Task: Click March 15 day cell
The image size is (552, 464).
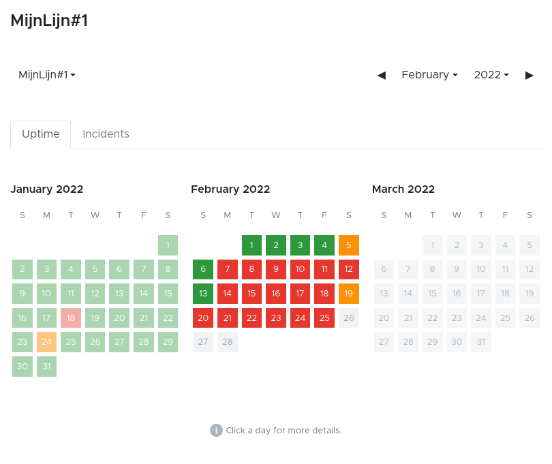Action: (x=433, y=294)
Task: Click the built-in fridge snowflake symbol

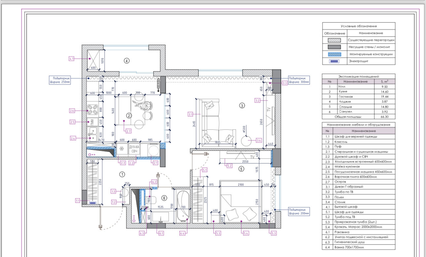Action: pyautogui.click(x=122, y=149)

PROMPT
Return, word for word, the lines from the one containing "Task: Click the" through the end of the records, both ends included, and leave the pictures out.

WRITTEN SOLUTION
Task: Click the built-in fridge snowflake symbol

Action: pyautogui.click(x=122, y=149)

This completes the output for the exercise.